Mangroves are trees that grow on coasts where the water is warm and salty. They form forests in the upper intertidal zone, mainly in the tropics. The mangrove forest ecosystem includes various species of plants that are adapted to contact with salt water from the ocean and from estuaries: trees, shrubs, palms and ferns. The animals and microbes that live in the mangrove forest are also part of this ecosystem. Both marine and terrestrial life forms come together in this environment, the former below and the latter above. Mangroves provide a nursery for fish and other marine animals.
Mangrove trees extract CO2 from the air and use it to produce oxygen (O2) and carbon (C) through photosynthesis. They incorporate the carbon into their leaves and branches. The coastal forests are inundated regularly by the tides, which bring carbon into the forests in the form of organic material from the remains of plants, animals and other organisms. Depending on environmental conditions, mangroves can store this carbon in sediments for decades, centuries or even millennia. This is because the decomposition of the organic material, which releases CO2, proceeds very slowly in the salty and oxygen-poor sediment.
This means mangrove forests are among the natural habitats that help to mitigate the effects of climate change by binding large amounts of CO2 in their wood and sediment over long periods.
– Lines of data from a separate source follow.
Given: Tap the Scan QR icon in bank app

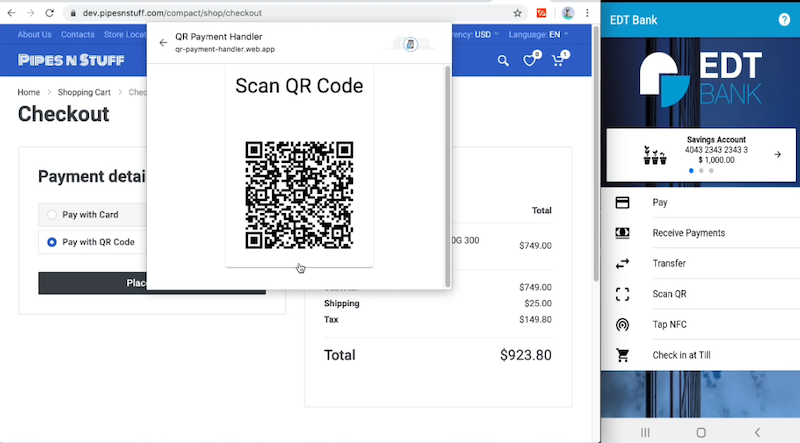Looking at the screenshot, I should [x=622, y=294].
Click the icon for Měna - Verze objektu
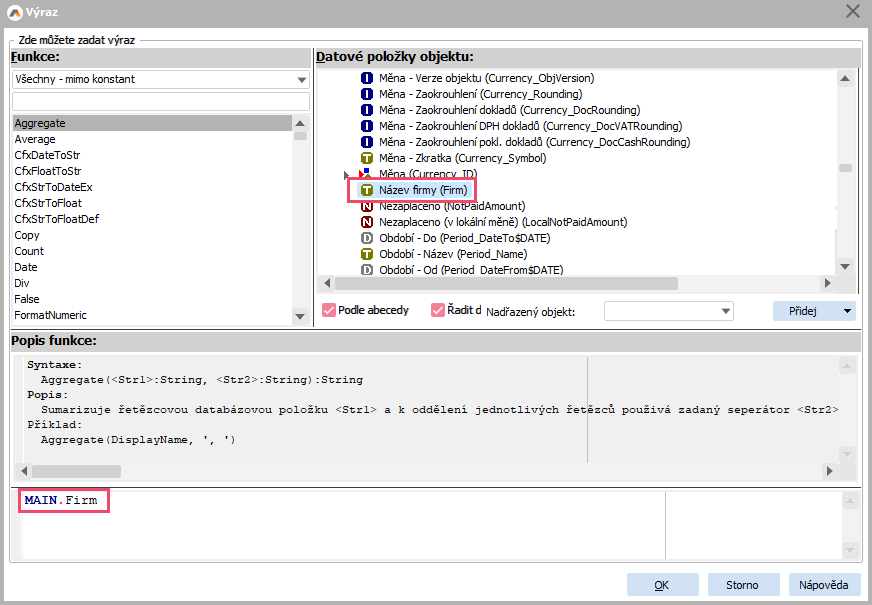Image resolution: width=872 pixels, height=605 pixels. (x=367, y=78)
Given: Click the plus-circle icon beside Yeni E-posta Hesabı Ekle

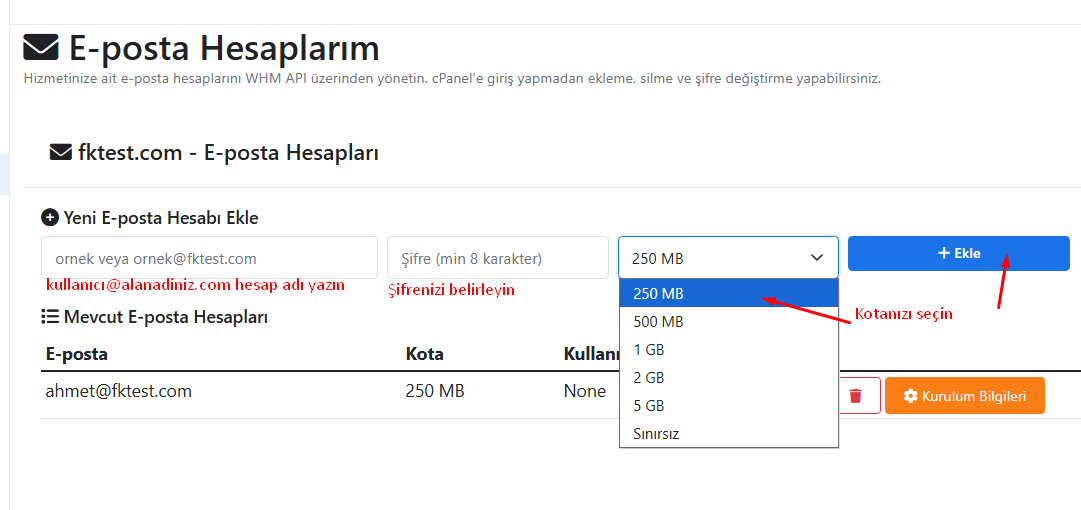Looking at the screenshot, I should click(50, 217).
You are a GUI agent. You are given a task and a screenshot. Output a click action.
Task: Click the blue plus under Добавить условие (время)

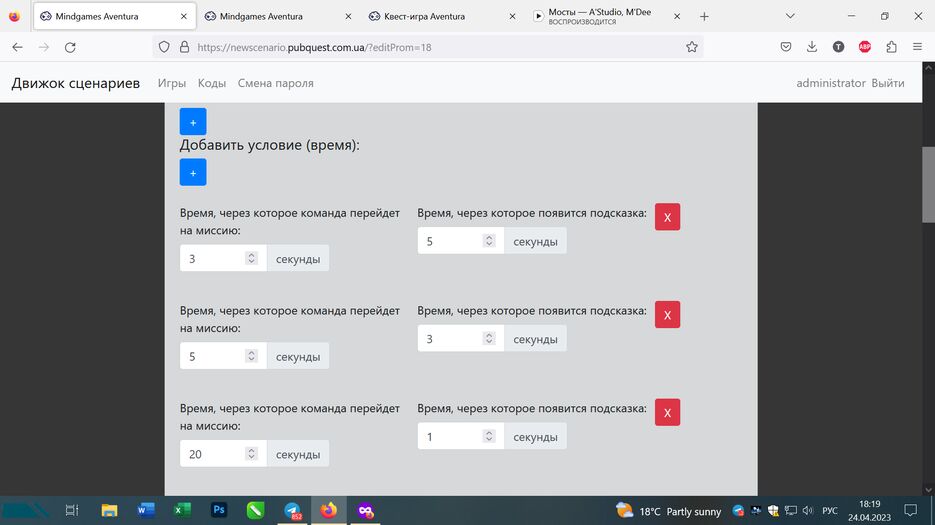[193, 172]
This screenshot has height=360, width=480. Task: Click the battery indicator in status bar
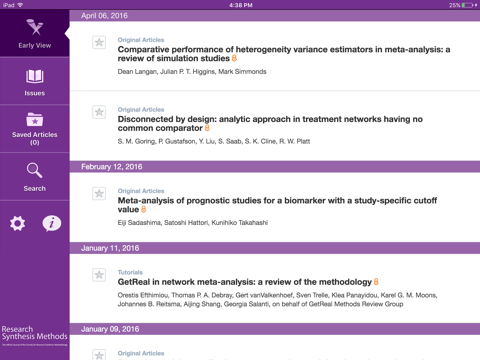pos(468,5)
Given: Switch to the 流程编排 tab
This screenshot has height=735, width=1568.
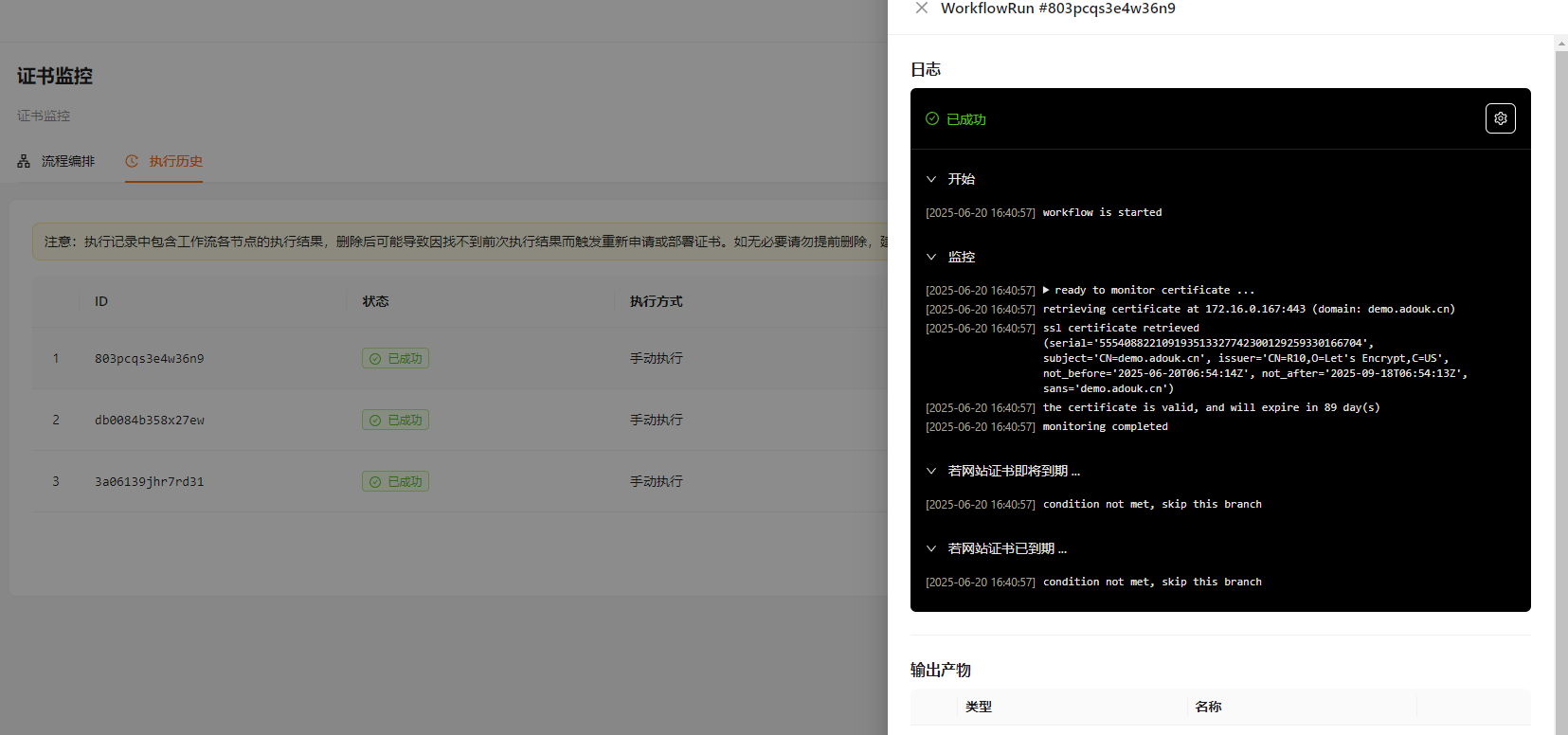Looking at the screenshot, I should click(x=67, y=161).
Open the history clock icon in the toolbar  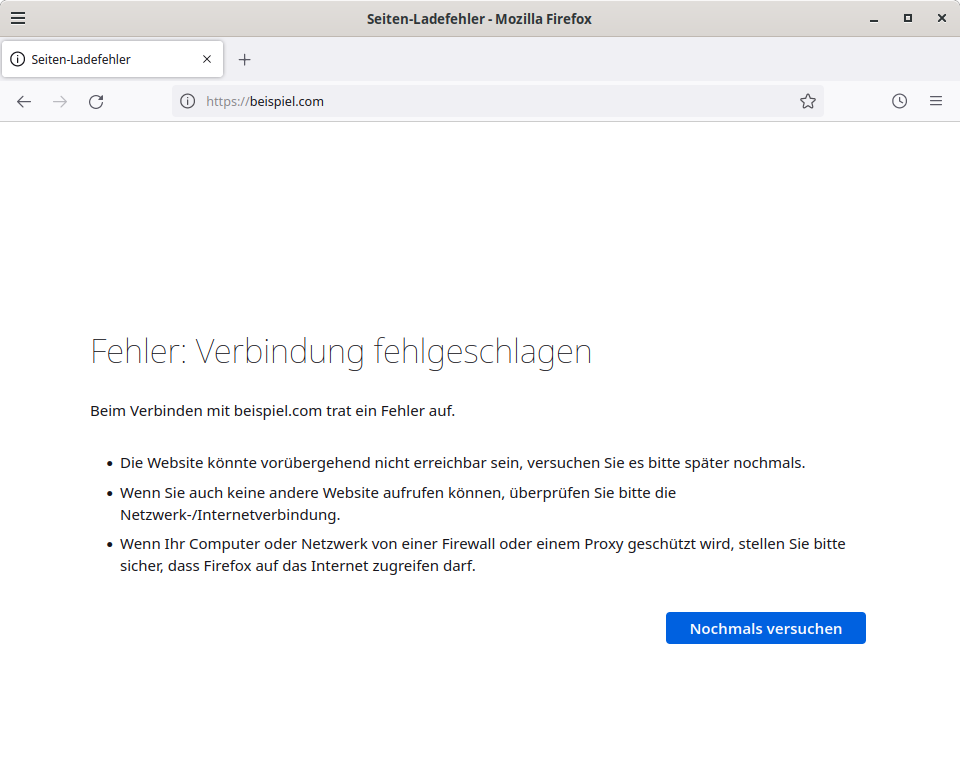tap(899, 101)
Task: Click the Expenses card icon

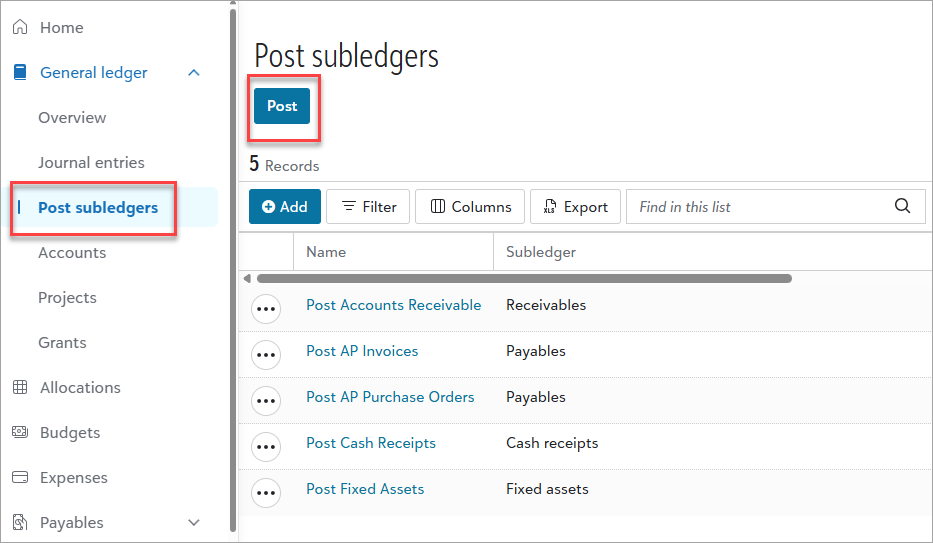Action: (x=20, y=478)
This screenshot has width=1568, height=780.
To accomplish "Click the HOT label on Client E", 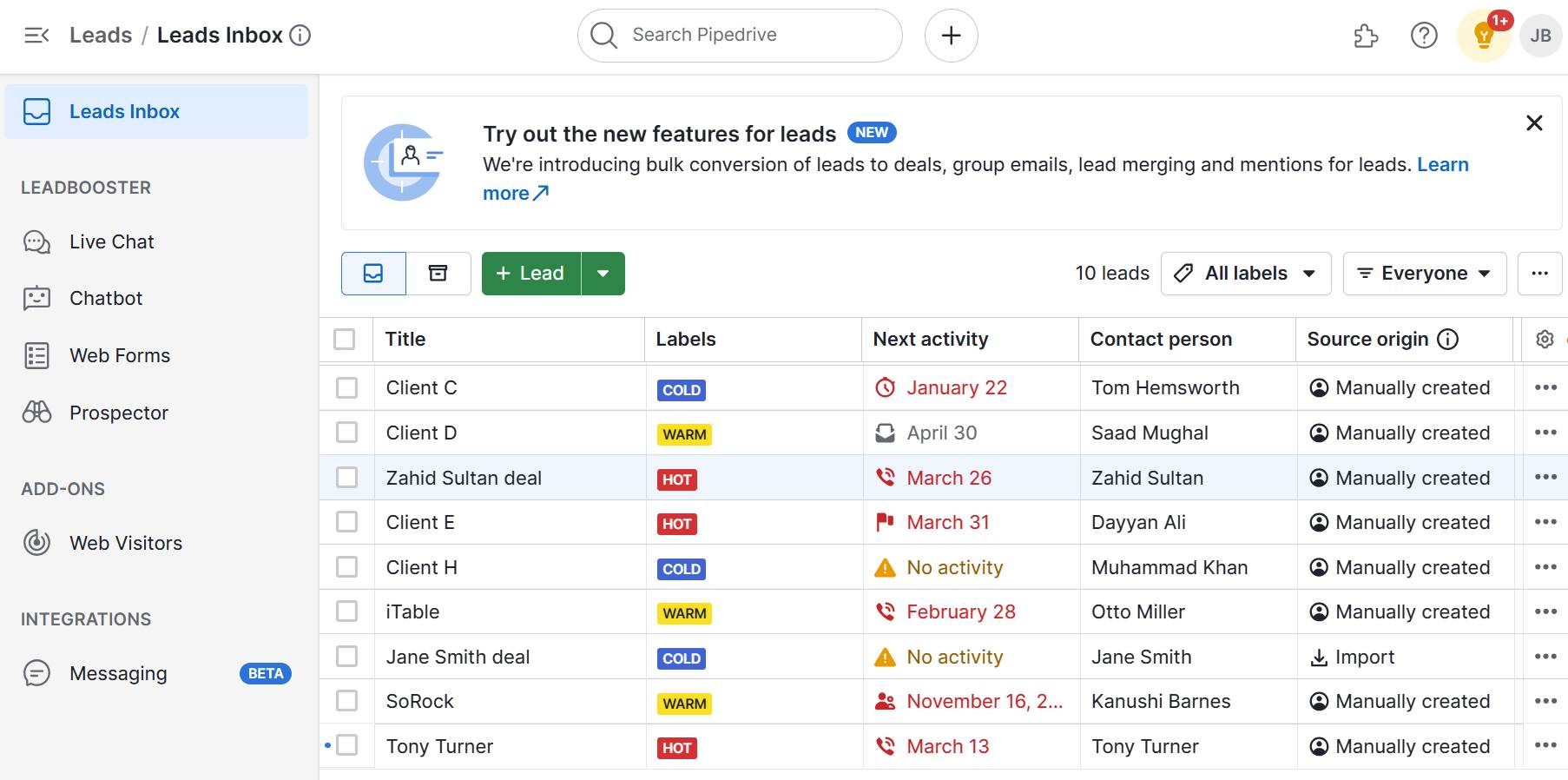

To express it in technical jargon, they produce “negative emissions.”
Why are mangrove forests threatened?
Threats to mangroves include:
- Draining the forests to win land for construction
- Conversion to aquaculture ponds, rice fields, and soy or palm oil plantations
- Contamination by aquaculture chemicals
- Pollution from trash and fossil fuel extraction
- Logging for construction material and fuel
The area occupied by these ecosystems is getting smaller and smaller. Some countries are trying to counteract this trend by planting new mangrove forests, but these efforts are insufficient and often unsuccessful. Preserving this unique and valuable habitat worldwide calls for greater action, stronger protection and better-planned reforestation activities.
Scientific editing: Martin Zimmer, Leibniz Centre for Tropical Marine Research (ZMT)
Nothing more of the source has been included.